Their smiles won over a country where the imperial family is closely scrutinised and its members are expected to be a guardian of traditions. The intense media coverage was mostly positive.

But that quickly changed.

Two months later, the first reports emerged about an alleged money dispute between Mr Komuro's mother and her former fiancé, who claimed mother and son had failed to repay a debt to him. Some questioned whether Mr Kumoro could struggle financially in the future.

Public perception soured. With the official explanation that the couple needed more time to arrange their ceremony, their wedding ended up postponed.

The former princess, who is now known as Mako Komuro, is the first child of the current emperor's younger brother, Prince Akishino, and his wife, Princess Kiko.
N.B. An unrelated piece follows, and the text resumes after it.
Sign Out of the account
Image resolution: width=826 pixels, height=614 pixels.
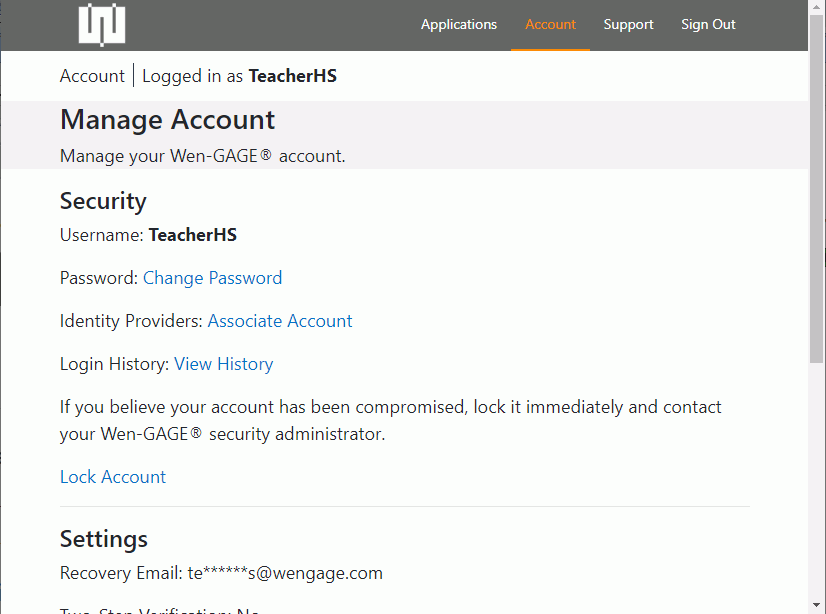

Born on 23 October 1991, she initially followed royal tradition and attended the elite Gakushuin school, where members of the imperial family usually study.
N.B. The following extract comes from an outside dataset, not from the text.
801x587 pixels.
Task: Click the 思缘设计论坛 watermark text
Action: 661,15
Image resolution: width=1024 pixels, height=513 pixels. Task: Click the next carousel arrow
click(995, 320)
But she broke with custom by leaving the institution for her university studies. Ms Mako attended Tokyo's International Christian University, where she studied art and cultural heritage, and spent a year at the University of Edinburgh. Later, she earned a master's degree at the University of Leicester, an experience she said was "wonderful".

People close to Ms Mako described her as an independent and friendly woman who had pursued a career while performing imperial duties, a profile by Japan's Kyodo news agency said.

She first met Mr Komuro, who was also born in 1991, at a meeting of students planning to go abroad in 2012. His humble origins meant that tabloids spent a long time digging dirt on his family. Amid the scandal in 2018, he moved to New York to study law at Fordham University, and the couple reportedly kept in touch through the internet.